I’ve noticed that when using very large files with the MergeView editor, the computed diff between the files is incorrect.
More specifically for my case, I have 2 ~1500+ loc files that have just a couple changes between them (not more than 40-50 loc) spread out throughout the whole document (small diffs at the beginning, middle, and end of the document).
Here’s the diff that I’m expecting to see when using a tool like diffchecker.com.
And this is how it’s rendered in CM using the MergeView. The whole document is basically flagged as one large diff.
Here’s a Gist with repro documents for testing and a playground configured with MergeView. Couldn’t generate a proper share link since the url is too long when using my repro documents.
Computing the diff for such large (and different) files is too expensive to do interactively, so the editor falls back to an overapproximation of the diff.
If people are allowed to edit the document, it seems that having a slow (and this is super-linear, so it gets very slow quite quickly) UI update cycle would make it unusable pretty quickly.
If users aren’t allowed to edit, maybe just statically rendering the text is easier than having it in a CodeMirror editor.
My use case is very similar to GitHub’s diff mode in PRs.
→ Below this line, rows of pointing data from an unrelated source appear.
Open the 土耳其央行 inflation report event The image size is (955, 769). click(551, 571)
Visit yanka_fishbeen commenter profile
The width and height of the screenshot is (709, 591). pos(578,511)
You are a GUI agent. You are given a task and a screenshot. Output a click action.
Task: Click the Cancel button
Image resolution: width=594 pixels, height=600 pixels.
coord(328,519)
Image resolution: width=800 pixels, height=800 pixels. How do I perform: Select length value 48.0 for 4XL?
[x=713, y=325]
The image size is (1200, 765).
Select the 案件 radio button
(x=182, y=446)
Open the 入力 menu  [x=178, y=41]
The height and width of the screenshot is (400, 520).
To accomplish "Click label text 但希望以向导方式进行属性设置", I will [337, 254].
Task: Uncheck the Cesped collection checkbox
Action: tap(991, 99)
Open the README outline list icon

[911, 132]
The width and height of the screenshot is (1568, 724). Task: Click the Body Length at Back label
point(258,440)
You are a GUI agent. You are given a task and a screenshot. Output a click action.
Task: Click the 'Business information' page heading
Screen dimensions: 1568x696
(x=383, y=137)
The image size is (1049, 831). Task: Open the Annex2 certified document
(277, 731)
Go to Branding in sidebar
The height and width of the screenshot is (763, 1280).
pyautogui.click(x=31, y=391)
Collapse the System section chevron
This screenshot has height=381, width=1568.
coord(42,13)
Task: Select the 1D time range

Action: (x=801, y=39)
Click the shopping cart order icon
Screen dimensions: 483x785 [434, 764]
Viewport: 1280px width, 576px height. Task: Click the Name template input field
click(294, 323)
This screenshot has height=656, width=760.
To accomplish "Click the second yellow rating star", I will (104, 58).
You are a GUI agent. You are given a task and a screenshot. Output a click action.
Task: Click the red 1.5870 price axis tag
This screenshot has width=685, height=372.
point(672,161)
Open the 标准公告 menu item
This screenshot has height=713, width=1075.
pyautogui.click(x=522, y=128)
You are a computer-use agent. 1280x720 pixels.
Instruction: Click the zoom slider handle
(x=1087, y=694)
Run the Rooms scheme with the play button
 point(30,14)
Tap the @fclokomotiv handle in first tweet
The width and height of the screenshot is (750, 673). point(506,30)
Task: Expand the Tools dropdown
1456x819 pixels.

I use CM to look at the version of a source file or compare the source of a file across two different versions. The document is static to the user and is indeed initialized with EditorState.readOnly.of(true) and EditorView.editable.of(false).
If I understand correctly there’s no way of making CM render the content statically and get my desired outcome? Should I be looking at a different framework like prism for my use cases?
Computing the diff for such large (and different) files is too expensive to do interactively, so the editor falls back to an overapproximation of the diff.
Could you go a bit more into detail in what is considered too expensive (file size, word count, etc) so I can get an idea of when the editor is expected to fallback to the approximation?
Awesome! I’ve put together a repo to try it out and it’s working as expected when setting the scanLimit (preview link).
Right now, I’m running the dependency off the main branch from GitHub. Once you cut a new release and make it official, I will update my package to the npm version.